Enhance performance of generative language models with self-consistency prompting on Amazon Bedrock

Generative language models have proven remarkably skillful at solving logical and analytical natural language processing (NLP) tasks. Furthermore, the use of prompt engineering can notably enhance their performance. For example, chain-of-thought (CoT) is known to improve a model’s capacity for complex multi-step problems. To additionally boost accuracy on tasks that involve reasoning, a self-consistency prompting approach has been suggested, which replaces greedy with stochastic decoding during language generation.

Amazon Bedrock is a fully managed service that offers a choice of high-performing foundation models from leading AI companies and Amazon via a single API, along with a broad set of capabilities to build generative AI applications with security, privacy, and responsible AI. With the batch inference API, you can use Amazon Bedrock to run inference with foundation models in batches and get responses more efficiently. This post shows how to implement self-consistency prompting via batch inference on Amazon Bedrock to enhance model performance on arithmetic and multiple-choice reasoning tasks.

Listing –

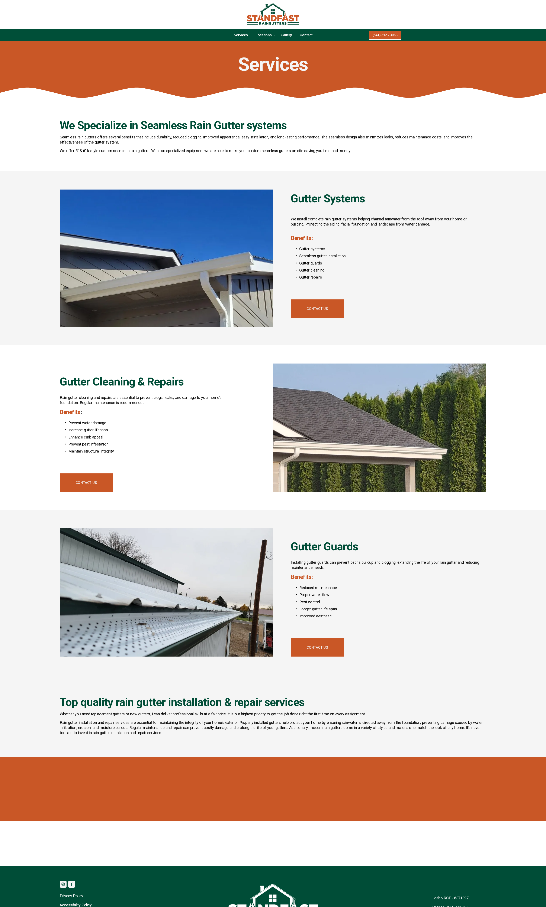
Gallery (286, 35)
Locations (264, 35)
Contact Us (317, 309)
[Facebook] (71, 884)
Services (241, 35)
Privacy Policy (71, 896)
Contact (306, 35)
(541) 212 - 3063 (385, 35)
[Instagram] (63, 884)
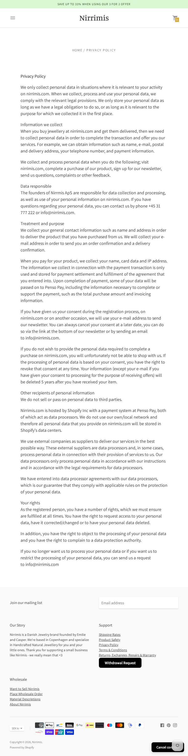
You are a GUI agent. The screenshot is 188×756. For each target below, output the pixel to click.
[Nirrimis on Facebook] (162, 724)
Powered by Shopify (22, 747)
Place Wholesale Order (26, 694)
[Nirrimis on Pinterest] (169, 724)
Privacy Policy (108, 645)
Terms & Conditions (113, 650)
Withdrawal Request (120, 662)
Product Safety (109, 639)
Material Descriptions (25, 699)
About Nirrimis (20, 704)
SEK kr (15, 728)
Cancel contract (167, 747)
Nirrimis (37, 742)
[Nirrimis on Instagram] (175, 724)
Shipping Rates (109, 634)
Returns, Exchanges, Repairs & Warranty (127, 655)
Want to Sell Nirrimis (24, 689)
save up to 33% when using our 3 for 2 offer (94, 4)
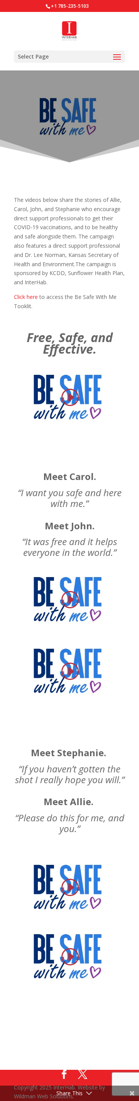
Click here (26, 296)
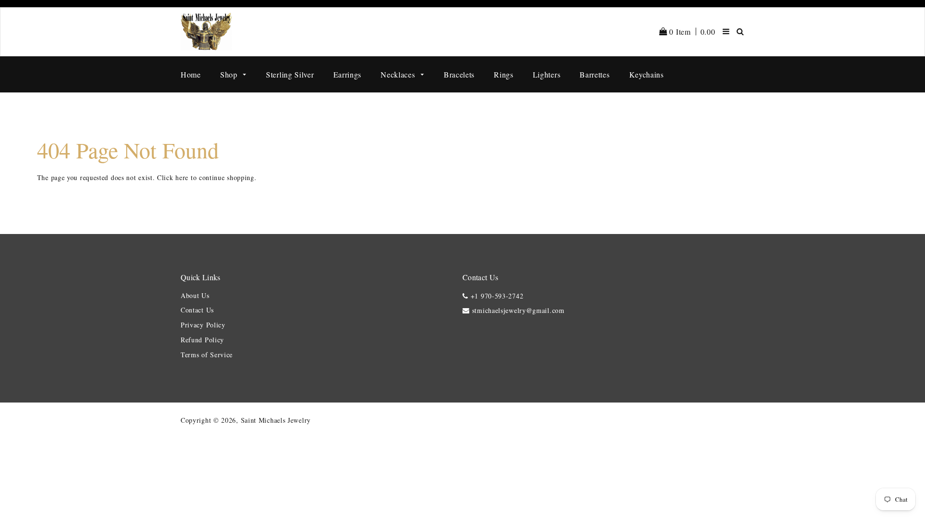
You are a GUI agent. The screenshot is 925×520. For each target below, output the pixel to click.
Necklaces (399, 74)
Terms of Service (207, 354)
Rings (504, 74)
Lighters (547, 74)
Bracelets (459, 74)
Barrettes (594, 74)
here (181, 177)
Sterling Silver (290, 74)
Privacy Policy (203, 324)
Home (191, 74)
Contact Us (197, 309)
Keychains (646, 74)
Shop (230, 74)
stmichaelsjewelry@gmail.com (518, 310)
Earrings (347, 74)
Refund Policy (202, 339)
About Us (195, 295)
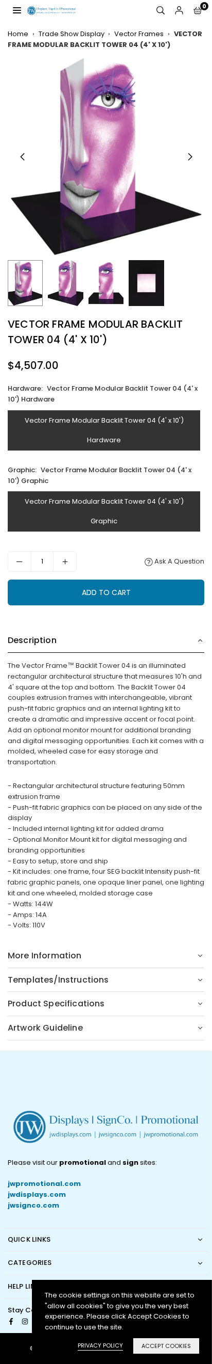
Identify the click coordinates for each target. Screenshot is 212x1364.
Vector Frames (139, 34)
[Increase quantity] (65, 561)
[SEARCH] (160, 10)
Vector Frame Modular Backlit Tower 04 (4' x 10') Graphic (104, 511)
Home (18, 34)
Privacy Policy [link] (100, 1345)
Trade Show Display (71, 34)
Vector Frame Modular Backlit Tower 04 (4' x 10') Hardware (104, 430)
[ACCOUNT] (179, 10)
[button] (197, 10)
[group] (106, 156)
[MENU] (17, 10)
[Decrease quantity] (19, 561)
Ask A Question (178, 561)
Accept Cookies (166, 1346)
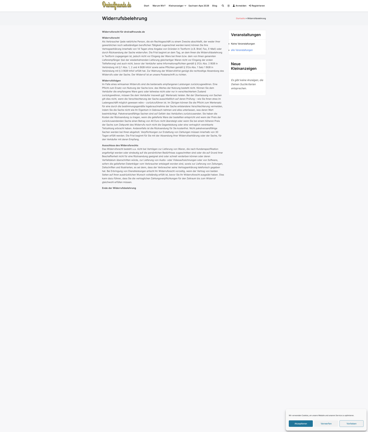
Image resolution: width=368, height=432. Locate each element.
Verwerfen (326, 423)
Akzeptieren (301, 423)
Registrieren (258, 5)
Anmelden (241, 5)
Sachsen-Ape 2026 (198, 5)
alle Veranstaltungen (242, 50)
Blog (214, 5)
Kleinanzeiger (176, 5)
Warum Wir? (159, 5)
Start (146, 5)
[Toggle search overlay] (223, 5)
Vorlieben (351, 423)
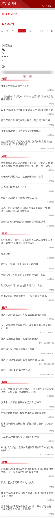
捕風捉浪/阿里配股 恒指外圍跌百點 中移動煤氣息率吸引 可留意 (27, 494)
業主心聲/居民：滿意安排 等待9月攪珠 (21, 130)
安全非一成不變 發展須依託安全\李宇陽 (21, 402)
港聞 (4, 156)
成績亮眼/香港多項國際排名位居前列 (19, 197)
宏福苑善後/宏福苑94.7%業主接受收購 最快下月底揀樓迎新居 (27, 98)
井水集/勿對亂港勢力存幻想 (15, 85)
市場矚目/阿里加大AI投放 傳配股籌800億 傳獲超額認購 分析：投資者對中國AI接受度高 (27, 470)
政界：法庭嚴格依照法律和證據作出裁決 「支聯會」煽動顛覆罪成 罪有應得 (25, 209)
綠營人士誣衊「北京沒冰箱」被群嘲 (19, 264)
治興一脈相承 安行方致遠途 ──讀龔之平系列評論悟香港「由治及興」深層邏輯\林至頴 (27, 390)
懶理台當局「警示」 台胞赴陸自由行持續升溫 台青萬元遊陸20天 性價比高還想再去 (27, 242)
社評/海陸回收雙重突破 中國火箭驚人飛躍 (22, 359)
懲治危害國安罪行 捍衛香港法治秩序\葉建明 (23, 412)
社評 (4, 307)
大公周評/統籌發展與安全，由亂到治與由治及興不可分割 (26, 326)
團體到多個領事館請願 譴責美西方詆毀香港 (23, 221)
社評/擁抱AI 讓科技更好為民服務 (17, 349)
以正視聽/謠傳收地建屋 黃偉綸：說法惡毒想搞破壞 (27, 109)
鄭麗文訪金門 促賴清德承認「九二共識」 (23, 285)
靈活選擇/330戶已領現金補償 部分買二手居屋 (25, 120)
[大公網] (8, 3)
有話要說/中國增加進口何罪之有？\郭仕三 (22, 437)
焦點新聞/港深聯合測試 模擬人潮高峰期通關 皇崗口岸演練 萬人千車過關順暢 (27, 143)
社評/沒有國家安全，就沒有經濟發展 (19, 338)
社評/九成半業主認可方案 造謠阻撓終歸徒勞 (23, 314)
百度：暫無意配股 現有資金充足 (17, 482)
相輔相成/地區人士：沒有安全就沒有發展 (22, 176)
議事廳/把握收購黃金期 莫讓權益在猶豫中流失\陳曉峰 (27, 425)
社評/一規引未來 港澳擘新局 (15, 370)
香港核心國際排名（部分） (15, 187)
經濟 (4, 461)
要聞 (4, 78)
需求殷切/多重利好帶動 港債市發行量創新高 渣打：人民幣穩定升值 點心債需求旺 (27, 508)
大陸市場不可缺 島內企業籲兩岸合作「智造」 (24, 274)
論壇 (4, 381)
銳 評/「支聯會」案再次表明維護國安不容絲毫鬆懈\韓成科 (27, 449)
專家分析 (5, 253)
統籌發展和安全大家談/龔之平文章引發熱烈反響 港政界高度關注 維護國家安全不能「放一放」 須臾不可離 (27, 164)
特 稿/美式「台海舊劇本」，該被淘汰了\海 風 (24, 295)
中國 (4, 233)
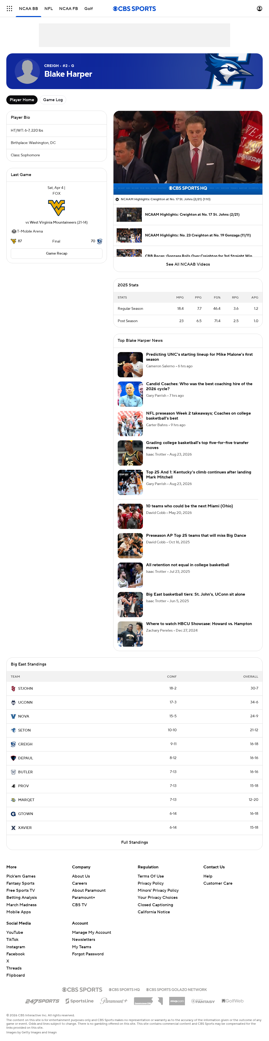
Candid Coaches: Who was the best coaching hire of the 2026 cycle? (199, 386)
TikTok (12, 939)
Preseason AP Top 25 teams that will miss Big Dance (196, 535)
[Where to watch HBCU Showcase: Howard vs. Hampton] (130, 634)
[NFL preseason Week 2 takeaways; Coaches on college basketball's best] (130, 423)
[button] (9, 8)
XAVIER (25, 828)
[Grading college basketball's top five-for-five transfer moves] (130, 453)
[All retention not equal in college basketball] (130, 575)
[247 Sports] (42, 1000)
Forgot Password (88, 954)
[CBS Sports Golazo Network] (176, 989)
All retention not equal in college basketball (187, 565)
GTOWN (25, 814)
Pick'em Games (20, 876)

Complete the following –
1. Translate this sentence from the self-consistency prompting passage into Spanish: "For example, chain-of-thought (CoT) is known to improve a model’s capacity for complex multi-step problems."
2. Answer these questions using the self-consistency prompting passage:
(a) What kind of decoding does self-consistency prompting use in place of greedy decoding?
(b) Through what does Amazon Bedrock offer its choice of foundation models?
(c) On which two kinds of reasoning tasks does the post aim to enhance model performance?

Responses by task –
1. Por ejemplo, se sabe que la cadena de pensamiento (CoT) mejora la capacidad de un modelo para resolver problemas complejos de varios pasos.

2.
(a) Stochastic decoding.
(b) A single API.
(c) Arithmetic and multiple-choice reasoning tasks.